Plus, dentists who are looking for a pathway to retirement can often create a smooth transition by selling to a DSO, staying on for a year or two as an associate, and then riding off into the sunset (sometimes even while holding equity in the group).

And why you may be better off staying solo

So what are those downsides we mentioned?

First off, growing pains. Consolidation, like any other form of growth, can lead you through the seas of change faster than you or your team may be prepared to go. Some degree of organizational chaos is to be expected — and don’t be surprised if some on your team struggle emotionally as well. 

This can wreak havoc on your business, although it can also be an opportunity for personal and collective development.

Second: autonomy. Not just clinical autonomy — although that’s a big chunk of it — but the right to make decisions that steer the course of your business. 

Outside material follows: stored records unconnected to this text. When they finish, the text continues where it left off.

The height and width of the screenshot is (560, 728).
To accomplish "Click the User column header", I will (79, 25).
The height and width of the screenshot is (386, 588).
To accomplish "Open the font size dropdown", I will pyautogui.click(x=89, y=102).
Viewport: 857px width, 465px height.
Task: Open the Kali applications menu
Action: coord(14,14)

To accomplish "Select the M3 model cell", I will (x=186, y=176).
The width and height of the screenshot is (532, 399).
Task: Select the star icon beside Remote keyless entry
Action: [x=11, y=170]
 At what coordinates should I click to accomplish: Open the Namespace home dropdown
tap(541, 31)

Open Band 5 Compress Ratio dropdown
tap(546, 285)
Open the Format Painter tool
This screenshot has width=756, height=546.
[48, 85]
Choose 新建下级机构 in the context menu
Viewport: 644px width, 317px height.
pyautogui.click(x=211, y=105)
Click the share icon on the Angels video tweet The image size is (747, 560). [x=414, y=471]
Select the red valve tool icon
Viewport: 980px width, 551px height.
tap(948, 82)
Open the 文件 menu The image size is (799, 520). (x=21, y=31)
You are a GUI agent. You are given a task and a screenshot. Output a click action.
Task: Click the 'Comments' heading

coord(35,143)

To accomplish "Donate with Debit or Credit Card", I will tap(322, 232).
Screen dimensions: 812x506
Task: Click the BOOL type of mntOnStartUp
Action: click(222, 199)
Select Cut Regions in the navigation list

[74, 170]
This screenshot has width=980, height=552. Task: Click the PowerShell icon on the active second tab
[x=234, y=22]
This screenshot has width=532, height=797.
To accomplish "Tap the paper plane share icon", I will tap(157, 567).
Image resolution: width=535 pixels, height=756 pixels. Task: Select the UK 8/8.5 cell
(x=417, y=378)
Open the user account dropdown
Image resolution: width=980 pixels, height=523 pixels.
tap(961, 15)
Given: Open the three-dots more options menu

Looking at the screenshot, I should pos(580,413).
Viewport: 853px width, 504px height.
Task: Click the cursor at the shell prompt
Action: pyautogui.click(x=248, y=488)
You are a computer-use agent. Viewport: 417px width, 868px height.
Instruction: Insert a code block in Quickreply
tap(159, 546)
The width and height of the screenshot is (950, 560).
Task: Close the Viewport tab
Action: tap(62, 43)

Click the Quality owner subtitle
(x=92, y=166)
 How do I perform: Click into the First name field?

For some dentists, freedom from a business leadership role is a huge relief. But most care about being able to make their own treatment decisions, so joining a group that limits that authority can feel like more of a significant trade-off.

And finally, consider that while joining a DSO could offer fresh growth opportunities for folks on your team, the DSO’s existing administrative structure could also make some positions in your practice redundant.

Is Consolidation Right for Your Practice?

Maybe, maybe not. Think about key factors like:

  1. Playing a leadership role versus strictly clinical.
  2. The future of your practice.
  3. How joining a dental group could affect your team.
  4. Your career or retirement goals.

If you decide to move forward, the key is to go about joining a group in a deliberate, mindful way. Take the time to develop a vision for where you want to go, a clear plan to get there, and measures to support your team along the way. 

Then, be adaptable! Your plan can’t possibly cover everything that comes up, so do your best to go with the flow while keeping a close eye on your goals.

You and your team can come through stronger, more resilient, and more successful.